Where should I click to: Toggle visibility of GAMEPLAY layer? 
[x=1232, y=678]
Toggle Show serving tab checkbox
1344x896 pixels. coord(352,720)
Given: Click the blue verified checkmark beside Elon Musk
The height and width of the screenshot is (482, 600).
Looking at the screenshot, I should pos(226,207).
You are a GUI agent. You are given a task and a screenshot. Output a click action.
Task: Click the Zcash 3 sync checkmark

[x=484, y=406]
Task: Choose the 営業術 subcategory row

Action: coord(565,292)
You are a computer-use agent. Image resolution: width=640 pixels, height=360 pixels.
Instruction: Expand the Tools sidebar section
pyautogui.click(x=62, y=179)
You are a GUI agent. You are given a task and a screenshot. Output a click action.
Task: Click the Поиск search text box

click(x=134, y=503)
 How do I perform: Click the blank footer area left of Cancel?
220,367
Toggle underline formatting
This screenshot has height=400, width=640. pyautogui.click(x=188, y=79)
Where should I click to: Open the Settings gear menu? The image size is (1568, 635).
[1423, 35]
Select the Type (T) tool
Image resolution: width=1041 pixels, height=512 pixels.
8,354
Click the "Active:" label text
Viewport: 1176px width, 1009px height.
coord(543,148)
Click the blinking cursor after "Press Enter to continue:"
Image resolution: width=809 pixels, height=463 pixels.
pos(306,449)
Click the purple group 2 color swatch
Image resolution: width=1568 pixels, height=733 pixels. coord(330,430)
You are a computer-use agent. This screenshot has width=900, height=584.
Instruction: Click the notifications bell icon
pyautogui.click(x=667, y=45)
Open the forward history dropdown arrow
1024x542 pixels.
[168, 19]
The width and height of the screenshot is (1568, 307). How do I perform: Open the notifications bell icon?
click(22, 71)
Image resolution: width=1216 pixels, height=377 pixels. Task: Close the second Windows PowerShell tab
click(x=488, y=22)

• [The task]:
Everything from the line containing "Click the blinking" through the last line above should be set down exactly; include no other lines.

• [Task answer]:
Click the blinking cursor after "Press Enter to continue:"
Image resolution: width=809 pixels, height=463 pixels.
pos(306,449)
Click the purple group 2 color swatch
Image resolution: width=1568 pixels, height=733 pixels. coord(330,430)
You are a computer-use agent. This screenshot has width=900, height=584.
Instruction: Click the notifications bell icon
pyautogui.click(x=667, y=45)
Open the forward history dropdown arrow
1024x542 pixels.
[168, 19]
The width and height of the screenshot is (1568, 307). How do I perform: Open the notifications bell icon?
click(22, 71)
Image resolution: width=1216 pixels, height=377 pixels. Task: Close the second Windows PowerShell tab
click(x=488, y=22)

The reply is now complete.